• [Parts of the exercise]
**A)** Please list every username that heads a post in the forum thread.
**B)** Answer these questions from the forum thread:
(i) Which hotel chain does baldilocks say allows pets?
(ii) Which viaduct does lebesset's suggested route pass over?
(iii) Who was moving people on and questioning them at the rest areas?
**C)** Copy the forum thread from "and one at Zaragoza" to "shotgun in the car.", replacing "car parks" with "parking lots".

• [Source document]
Over all we really enjoyed having our little travelling companion with us, and he is great in the car.


----------



## lebesset (Dec 4, 2011)

forget the breathyliser bit , this crazy law only ever said one , no french person has one as there is no penalty if you don't ; it was just an attempt to make money by a politician

and which route ...depends on what time of year and if you want to enjoy the trip or just get there ....as regards paying tolls france is expensive and spain less so 

if you want to go in cold weather I would suggest making a holiday of it by getting to the Med asap , then cruising down the spanish coast stopping off where you fancy ; best way to do that is boulogne , rouen , N154 to orleans , route national almost to montlucon , motorway to clermont ferrand and then free motorway via the millau viaduct to the Med


----------



## baldilocks (Mar 7, 2010)

Don't forget that, for budget accommodation, Première Classe allow pets

Hotels Premiere Classe | Réservez votre hôtel pas cher dans plus de 350 villes en Europe

and one at Zaragoza in Spain

Hoteles baratos en España


----------



## Mouton (Mar 17, 2013)

The Eastern Europeans were all hanging about the car parks at the rest areas in the motorway service stations, not in there using the services or having coffee, up to no good I'm afraid. We saw them peering in to newly-parked cars and caravans that the owners had just decanted from. It wasn't a great experience, and not just us that noticed this either. The Gendarmerie were moving them on and questioning them etc. We couldn't get out of those places fast enough, a case of in the services and one riding shotgun in the car.


----------



## Mouton (Mar 17, 2013)

Sorry, I meant that we took the Portmouth to Bilbao ferry and have done ever since.


----------



## gus-lopez (Jan 4, 2010)

• [Data lines]
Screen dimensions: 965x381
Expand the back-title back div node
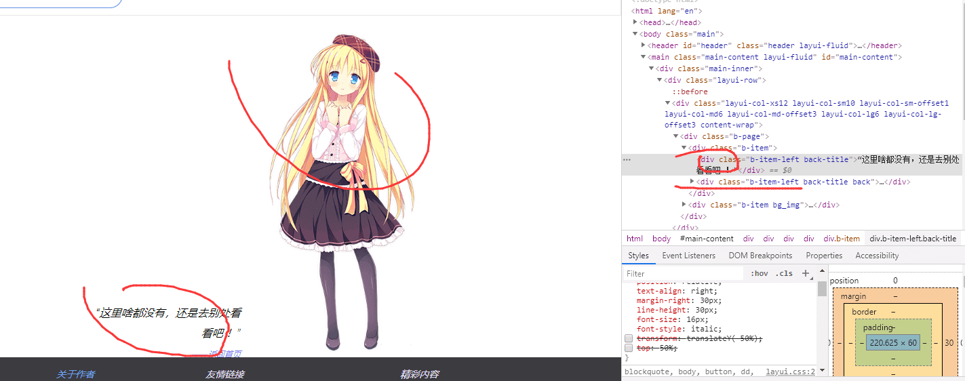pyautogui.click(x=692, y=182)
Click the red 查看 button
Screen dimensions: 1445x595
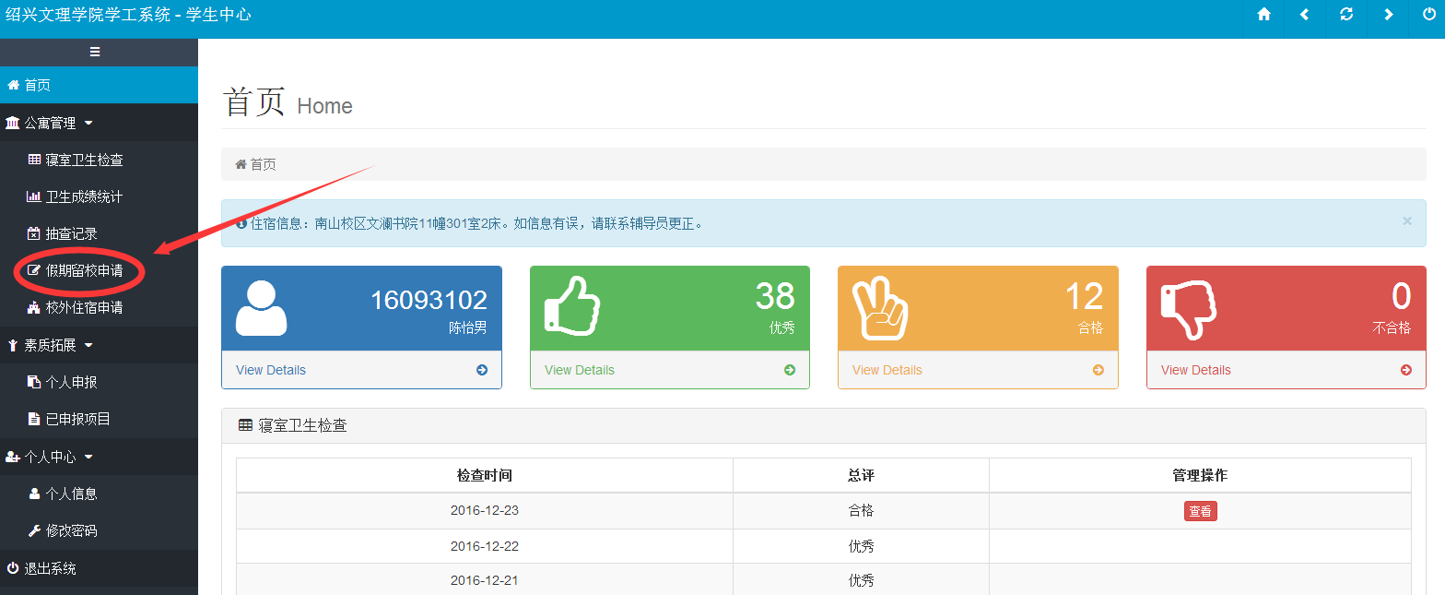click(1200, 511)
--
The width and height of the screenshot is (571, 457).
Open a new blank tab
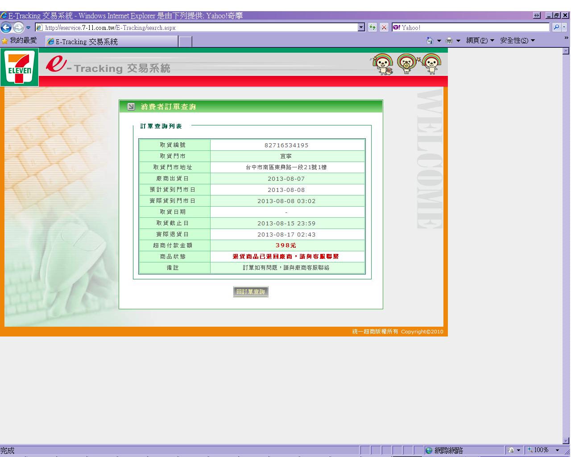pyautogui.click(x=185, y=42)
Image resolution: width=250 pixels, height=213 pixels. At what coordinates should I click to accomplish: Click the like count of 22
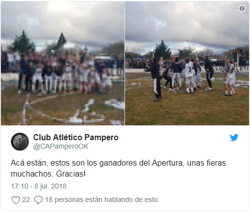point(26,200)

• [Solved tasks]
**A)** lebesset, baldilocks, Mouton, gus-lopez

**B)**
(i) Première Classe
(ii) The Millau viaduct
(iii) The Gendarmerie

**C)**
and one at Zaragoza in Spain

Hoteles baratos en España


----------



## Mouton (Mar 17, 2013)

The Eastern Europeans were all hanging about the parking lots at the rest areas in the motorway service stations, not in there using the services or having coffee, up to no good I'm afraid. We saw them peering in to newly-parked cars and caravans that the owners had just decanted from. It wasn't a great experience, and not just us that noticed this either. The Gendarmerie were moving them on and questioning them etc. We couldn't get out of those places fast enough, a case of in the services and one riding shotgun in the car.